- [Supplied material]
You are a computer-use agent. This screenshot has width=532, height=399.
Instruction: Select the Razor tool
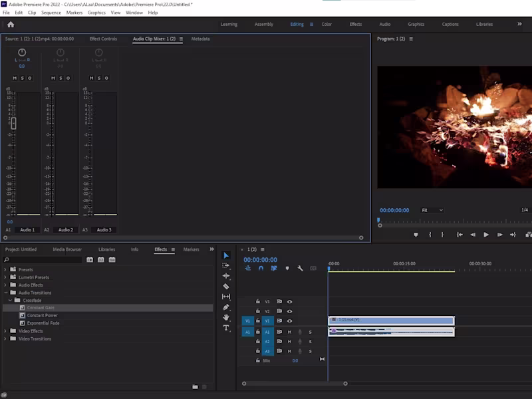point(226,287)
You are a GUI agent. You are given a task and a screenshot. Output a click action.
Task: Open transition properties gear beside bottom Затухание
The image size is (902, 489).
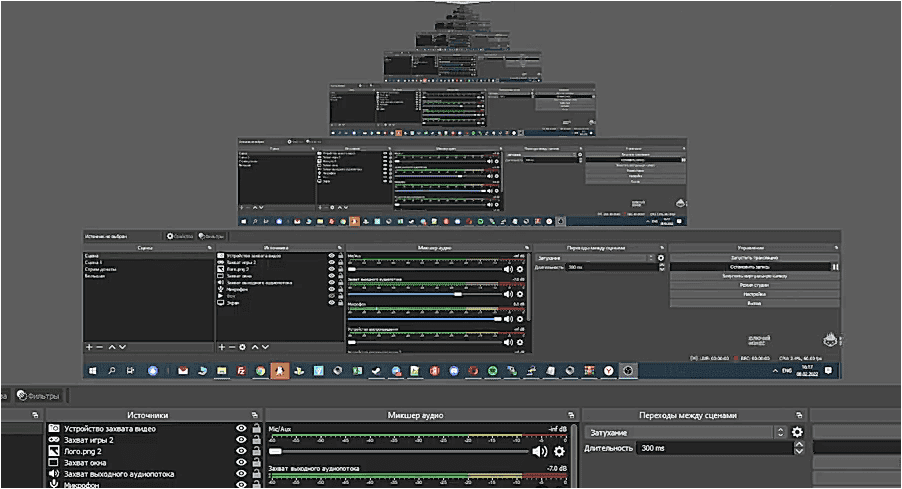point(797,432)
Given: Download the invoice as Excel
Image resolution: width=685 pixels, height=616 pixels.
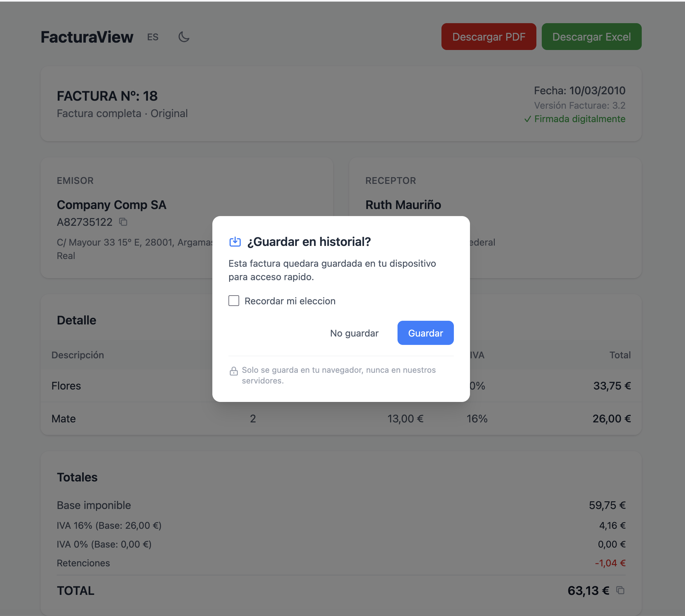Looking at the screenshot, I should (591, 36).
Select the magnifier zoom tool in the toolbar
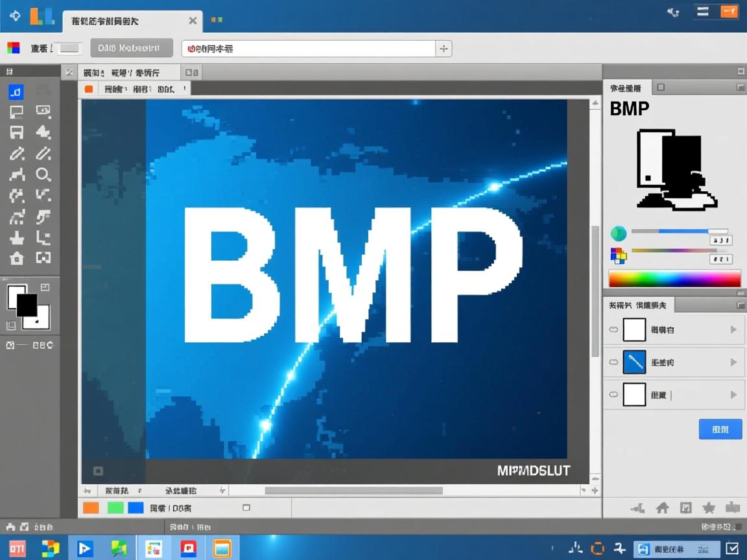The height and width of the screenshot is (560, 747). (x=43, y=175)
--
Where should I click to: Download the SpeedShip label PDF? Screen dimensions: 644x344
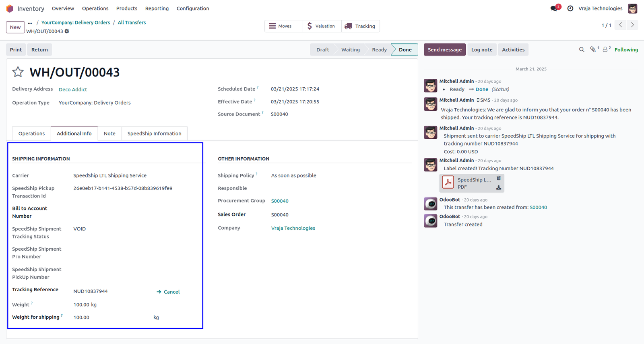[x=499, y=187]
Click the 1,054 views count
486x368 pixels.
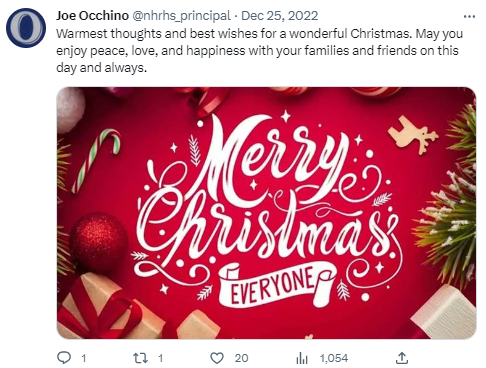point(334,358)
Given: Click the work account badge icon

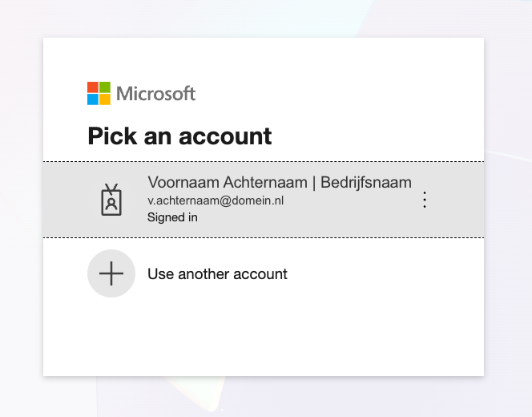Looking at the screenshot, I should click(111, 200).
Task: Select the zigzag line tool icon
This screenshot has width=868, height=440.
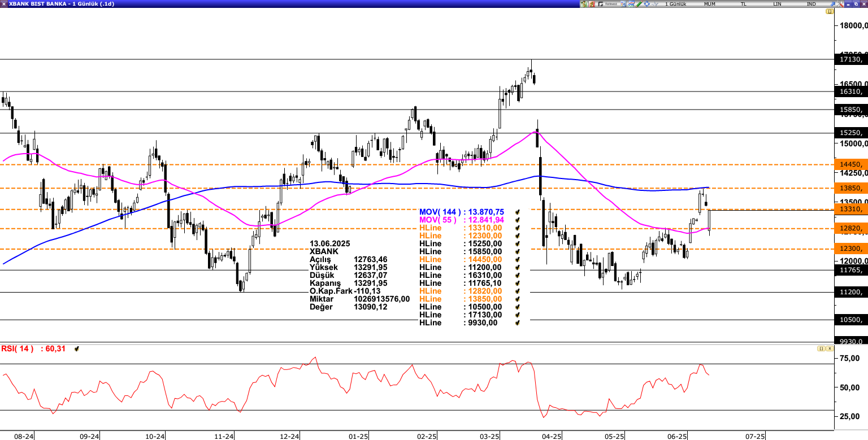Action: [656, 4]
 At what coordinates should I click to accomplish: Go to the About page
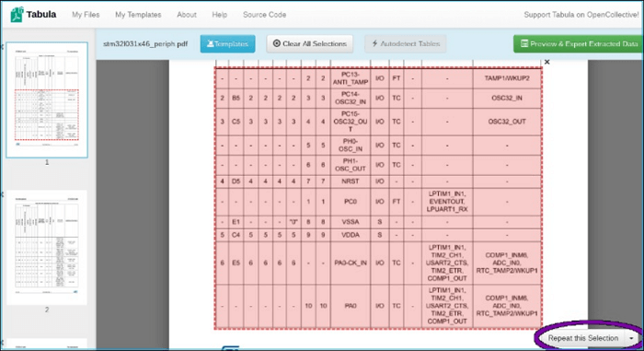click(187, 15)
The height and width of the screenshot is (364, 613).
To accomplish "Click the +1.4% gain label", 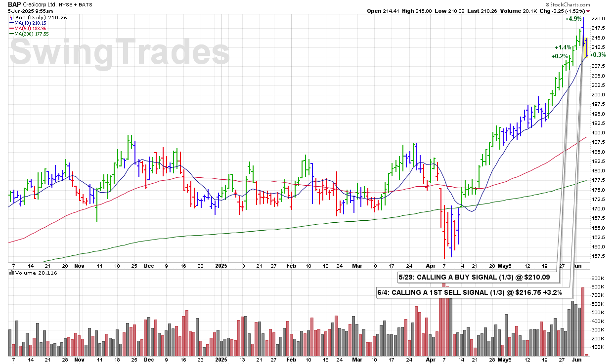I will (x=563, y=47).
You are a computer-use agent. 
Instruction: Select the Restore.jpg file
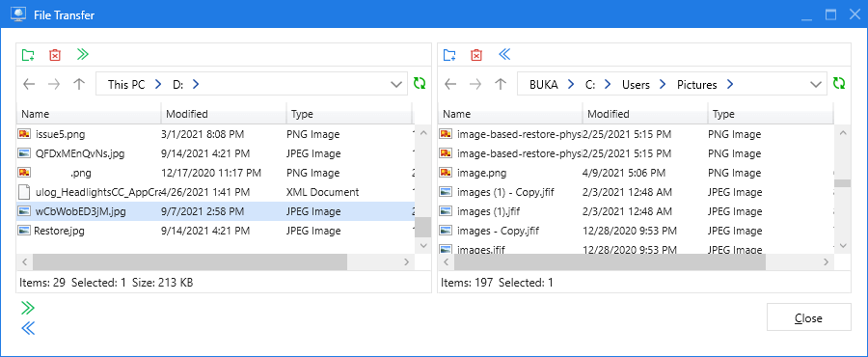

- [Requirement] Pull out all lines from the entries above that include the word "agent".

- [Answer box]
You are a computer-use agent. This screenshot has width=532, height=399.
You are a GUI agent. You are given a task and a screenshot. Output a click action.
You are a computer-use agent. 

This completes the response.